From: Atharva Lele <itsatharva@gmail.com>
To: buildroot@busybox.net
Subject: [Buildroot] [PATCH v2 4/5] autobuild-run: initial implementation of get_reproducibility_failure_reason()
Date: Sat, 10 Aug 2019 09:29:01 +0530 [thread overview]
Message-ID: <20190810035902.14047-4-itsatharva@gmail.com> (raw)
In-Reply-To: <20190810035902.14047-1-itsatharva@gmail.com>
Analyze the JSON formatted output from diffoscope and check if
the differences are due to a filesystem reproducibility issue
or a package reproducibility issue.
Also, discard the deltas because they might take up too much space.
Signed-off-by: Atharva Lele <itsatharva@gmail.com>
---
Changes v1 -> v2:
- Refactor using subfunctions and local variables (suggested by Thomas)

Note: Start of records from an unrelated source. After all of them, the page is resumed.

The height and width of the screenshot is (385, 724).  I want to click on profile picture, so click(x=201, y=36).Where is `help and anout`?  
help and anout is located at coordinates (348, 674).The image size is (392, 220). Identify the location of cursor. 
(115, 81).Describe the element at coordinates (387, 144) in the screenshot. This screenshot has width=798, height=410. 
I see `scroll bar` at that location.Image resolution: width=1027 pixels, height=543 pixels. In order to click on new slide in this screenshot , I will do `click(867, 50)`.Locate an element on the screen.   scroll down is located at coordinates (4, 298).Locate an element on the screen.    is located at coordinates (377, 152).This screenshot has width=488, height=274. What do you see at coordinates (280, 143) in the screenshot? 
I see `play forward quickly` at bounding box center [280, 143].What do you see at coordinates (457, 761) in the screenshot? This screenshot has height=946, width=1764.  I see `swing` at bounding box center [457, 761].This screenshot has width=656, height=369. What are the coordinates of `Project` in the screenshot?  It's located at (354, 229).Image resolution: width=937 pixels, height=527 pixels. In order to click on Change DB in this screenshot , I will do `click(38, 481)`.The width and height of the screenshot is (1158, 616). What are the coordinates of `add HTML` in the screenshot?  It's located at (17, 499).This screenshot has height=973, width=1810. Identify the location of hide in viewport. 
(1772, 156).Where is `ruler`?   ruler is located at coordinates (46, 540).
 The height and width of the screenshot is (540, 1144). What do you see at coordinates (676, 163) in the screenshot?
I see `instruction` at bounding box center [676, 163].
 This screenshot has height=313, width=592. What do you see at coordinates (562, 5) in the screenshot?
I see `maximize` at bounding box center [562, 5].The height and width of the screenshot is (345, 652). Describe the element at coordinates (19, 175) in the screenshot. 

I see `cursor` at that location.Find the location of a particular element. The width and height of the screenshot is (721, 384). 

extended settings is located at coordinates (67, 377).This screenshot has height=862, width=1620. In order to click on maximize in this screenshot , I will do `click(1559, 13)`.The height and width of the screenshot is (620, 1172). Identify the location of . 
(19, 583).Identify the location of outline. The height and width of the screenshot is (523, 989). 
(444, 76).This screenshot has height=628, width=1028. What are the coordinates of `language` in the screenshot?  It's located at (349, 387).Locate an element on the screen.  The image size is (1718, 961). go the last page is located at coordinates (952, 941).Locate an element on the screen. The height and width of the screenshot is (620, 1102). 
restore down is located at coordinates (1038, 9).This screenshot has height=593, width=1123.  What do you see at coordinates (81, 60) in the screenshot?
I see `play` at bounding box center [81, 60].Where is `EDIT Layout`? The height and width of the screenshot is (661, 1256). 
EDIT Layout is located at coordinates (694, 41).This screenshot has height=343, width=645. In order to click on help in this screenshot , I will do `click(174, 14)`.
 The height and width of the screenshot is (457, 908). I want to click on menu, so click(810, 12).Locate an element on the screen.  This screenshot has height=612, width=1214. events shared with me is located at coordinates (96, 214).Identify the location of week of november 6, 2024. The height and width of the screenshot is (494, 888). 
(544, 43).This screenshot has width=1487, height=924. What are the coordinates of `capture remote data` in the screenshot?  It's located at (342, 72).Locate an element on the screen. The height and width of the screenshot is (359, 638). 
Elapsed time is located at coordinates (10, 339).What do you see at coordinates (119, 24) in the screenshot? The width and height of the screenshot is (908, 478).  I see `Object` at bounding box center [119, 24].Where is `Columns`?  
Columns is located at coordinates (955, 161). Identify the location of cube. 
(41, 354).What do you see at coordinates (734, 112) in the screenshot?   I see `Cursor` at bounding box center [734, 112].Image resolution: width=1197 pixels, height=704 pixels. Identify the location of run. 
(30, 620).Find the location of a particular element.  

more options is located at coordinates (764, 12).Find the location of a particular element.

- Added comments (suggested by Thomas)
- Use more pythonic loops (suggested by Thomas)
---
scripts/autobuild-run | 89 +++++++++++++++++++++++++++++++++++++++++++
1 file changed, 89 insertions(+)
diff --git a/scripts/autobuild-run b/scripts/autobuild-run
index 6adfa99..1be392a 100755
--- a/scripts/autobuild-run
+++ b/scripts/autobuild-run
@@ -131,6 +131,7 @@ import csv
import docopt
import errno
import hashlib
+import json
import mmap
import multiprocessing
import os
@@ -599,6 +600,94 @@ class Builder:
if reject_results():
return
+ def get_reproducibility_failure_reason(reproducible_results):
+ def split_delta(delta):
+ # Take a delta and split it into added, deleted lines.
+ added = []
+ deleted = []
+ for line in delta:
+ if line.startswith("+"):
+ added.append(line)
+ if line.startswith("-"):
+ deleted.append(line)
+ return added, deleted
+
+ def get_package(sourcef):
+ # Returns which package the source file belongs to.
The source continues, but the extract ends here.